◆ **MATERIAL SHOWN**:
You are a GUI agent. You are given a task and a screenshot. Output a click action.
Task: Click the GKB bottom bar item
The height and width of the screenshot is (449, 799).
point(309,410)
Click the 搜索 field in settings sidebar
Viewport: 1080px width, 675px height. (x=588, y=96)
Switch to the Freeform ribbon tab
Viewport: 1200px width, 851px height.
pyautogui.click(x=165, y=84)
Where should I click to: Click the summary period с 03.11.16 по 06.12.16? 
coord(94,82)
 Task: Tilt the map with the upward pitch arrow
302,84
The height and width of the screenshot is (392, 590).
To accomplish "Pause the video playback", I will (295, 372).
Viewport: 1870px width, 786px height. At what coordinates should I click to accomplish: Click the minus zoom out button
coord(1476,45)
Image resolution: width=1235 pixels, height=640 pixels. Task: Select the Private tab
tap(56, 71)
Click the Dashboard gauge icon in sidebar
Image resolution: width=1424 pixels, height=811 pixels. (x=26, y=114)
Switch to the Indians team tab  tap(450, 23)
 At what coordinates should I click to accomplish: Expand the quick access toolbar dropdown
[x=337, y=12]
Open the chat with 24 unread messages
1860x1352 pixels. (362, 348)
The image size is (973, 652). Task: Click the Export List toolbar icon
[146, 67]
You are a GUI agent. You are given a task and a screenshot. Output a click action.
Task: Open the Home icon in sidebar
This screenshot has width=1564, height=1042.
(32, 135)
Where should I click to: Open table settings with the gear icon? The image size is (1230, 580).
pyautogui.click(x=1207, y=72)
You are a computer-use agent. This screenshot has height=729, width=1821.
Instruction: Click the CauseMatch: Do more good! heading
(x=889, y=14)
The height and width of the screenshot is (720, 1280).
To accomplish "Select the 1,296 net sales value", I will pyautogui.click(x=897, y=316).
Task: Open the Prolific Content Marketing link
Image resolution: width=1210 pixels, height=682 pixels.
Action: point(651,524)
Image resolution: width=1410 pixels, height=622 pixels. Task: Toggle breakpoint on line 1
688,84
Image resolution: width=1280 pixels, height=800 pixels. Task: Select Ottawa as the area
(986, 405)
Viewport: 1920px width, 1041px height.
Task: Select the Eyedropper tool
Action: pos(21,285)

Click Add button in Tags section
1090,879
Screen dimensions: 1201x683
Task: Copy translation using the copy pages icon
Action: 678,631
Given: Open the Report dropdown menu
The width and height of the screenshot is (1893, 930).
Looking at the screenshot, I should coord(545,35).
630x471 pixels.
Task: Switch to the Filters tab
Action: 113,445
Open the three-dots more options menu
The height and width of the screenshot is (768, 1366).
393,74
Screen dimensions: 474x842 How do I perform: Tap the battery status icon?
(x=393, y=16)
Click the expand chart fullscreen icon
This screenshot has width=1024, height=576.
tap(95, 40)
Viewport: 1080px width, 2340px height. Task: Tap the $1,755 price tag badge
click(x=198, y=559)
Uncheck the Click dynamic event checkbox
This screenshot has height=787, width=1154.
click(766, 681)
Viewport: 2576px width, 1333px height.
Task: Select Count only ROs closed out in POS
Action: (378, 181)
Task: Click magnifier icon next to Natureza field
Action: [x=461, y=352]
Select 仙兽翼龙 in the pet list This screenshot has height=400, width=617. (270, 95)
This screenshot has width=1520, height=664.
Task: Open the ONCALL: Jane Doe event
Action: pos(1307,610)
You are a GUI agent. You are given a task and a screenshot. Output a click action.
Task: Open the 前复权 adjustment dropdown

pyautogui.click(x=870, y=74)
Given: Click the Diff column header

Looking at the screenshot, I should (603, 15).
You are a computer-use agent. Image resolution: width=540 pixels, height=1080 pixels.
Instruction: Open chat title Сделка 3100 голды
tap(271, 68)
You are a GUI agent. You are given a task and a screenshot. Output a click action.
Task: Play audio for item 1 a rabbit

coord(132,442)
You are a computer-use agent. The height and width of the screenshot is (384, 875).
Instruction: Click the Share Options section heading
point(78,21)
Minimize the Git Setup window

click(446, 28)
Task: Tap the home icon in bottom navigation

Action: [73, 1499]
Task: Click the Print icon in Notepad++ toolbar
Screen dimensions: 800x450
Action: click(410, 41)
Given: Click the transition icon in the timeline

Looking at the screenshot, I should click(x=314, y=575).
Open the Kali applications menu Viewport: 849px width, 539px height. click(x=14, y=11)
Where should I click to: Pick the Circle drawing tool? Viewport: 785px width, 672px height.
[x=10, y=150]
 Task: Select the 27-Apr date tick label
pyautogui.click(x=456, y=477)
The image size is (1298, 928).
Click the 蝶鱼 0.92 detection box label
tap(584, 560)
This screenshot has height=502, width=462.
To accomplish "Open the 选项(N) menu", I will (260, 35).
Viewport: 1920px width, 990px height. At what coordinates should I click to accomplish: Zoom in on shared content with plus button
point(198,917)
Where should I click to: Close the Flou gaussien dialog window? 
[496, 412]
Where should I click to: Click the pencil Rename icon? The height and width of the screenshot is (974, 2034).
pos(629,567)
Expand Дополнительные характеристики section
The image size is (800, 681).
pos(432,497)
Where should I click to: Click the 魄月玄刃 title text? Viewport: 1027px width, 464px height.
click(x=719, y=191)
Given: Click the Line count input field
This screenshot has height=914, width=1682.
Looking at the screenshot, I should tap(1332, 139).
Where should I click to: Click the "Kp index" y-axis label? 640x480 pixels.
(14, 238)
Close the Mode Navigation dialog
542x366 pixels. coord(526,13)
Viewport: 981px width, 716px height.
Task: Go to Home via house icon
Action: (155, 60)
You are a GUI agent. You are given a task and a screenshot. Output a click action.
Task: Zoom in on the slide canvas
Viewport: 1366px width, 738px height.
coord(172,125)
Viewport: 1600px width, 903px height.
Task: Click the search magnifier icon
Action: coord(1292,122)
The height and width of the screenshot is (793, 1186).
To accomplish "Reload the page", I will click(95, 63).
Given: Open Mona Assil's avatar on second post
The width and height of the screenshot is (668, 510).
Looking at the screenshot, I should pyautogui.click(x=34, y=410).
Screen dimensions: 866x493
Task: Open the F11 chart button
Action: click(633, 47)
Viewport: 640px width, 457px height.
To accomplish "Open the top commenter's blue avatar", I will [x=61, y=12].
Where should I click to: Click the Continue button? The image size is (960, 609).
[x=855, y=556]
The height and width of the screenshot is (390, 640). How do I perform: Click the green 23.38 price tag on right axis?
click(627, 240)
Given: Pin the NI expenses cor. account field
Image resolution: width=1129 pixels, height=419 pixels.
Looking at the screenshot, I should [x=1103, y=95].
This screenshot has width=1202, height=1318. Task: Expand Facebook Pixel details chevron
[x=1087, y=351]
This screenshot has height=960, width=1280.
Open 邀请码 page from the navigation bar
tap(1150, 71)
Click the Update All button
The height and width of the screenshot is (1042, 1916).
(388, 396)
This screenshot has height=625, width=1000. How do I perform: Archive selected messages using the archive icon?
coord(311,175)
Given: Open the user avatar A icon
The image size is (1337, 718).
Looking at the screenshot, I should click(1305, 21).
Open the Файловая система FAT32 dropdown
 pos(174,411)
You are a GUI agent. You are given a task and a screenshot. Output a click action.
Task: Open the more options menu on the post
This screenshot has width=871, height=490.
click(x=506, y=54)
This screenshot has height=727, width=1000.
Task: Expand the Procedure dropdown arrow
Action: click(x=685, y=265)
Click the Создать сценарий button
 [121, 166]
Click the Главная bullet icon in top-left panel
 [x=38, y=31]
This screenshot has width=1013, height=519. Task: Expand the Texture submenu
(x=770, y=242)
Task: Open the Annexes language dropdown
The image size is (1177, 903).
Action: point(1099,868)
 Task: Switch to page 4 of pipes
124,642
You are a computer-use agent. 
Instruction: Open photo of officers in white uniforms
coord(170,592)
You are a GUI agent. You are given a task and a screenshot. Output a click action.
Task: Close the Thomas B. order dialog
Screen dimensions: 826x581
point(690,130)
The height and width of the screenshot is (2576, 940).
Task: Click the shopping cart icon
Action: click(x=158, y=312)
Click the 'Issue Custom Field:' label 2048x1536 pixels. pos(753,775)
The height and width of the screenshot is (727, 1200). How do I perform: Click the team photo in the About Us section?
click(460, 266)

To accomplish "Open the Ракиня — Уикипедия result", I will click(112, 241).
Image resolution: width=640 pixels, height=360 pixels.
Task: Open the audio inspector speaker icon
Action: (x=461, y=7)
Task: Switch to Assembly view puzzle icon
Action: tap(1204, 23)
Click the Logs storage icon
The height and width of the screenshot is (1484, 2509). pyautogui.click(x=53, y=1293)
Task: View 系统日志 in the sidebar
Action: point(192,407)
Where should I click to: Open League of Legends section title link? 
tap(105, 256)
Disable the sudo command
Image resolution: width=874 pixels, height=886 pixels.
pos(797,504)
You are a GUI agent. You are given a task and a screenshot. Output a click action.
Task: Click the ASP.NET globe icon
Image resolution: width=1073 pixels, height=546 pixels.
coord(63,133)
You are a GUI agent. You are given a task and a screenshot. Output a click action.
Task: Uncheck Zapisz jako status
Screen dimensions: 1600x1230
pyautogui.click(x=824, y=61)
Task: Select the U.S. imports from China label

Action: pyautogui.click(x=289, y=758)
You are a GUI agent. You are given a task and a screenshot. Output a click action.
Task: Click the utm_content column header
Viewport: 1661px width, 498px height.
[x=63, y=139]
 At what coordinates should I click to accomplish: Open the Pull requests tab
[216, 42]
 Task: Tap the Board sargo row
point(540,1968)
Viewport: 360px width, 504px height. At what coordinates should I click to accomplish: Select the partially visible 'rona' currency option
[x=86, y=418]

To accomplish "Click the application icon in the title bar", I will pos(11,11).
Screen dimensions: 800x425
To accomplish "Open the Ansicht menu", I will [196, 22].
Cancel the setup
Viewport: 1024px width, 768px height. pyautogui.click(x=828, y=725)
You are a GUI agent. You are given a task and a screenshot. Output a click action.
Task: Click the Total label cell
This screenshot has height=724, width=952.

◆ **TASK TO CARRY OUT**: Given the data above, transcribe exactly the lines from the one containing "Where should I click to: Click the 魄月玄刃" down to the one containing "Given: Open Mona", and no others.

◆ **RESULT**:
Where should I click to: Click the 魄月玄刃 title text? Viewport: 1027px width, 464px height.
click(x=719, y=191)
Given: Click the Line count input field
This screenshot has height=914, width=1682.
Looking at the screenshot, I should tap(1332, 139).
Where should I click to: Click the "Kp index" y-axis label? 640x480 pixels.
(14, 238)
Close the Mode Navigation dialog
542x366 pixels. coord(526,13)
Viewport: 981px width, 716px height.
Task: Go to Home via house icon
Action: (155, 60)
You are a GUI agent. You are given a task and a screenshot. Output a click action.
Task: Zoom in on the slide canvas
Viewport: 1366px width, 738px height.
coord(172,125)
Viewport: 1600px width, 903px height.
Task: Click the search magnifier icon
Action: coord(1292,122)
The height and width of the screenshot is (793, 1186).
To accomplish "Reload the page", I will click(95, 63).
Given: Open Mona Assil's avatar on second post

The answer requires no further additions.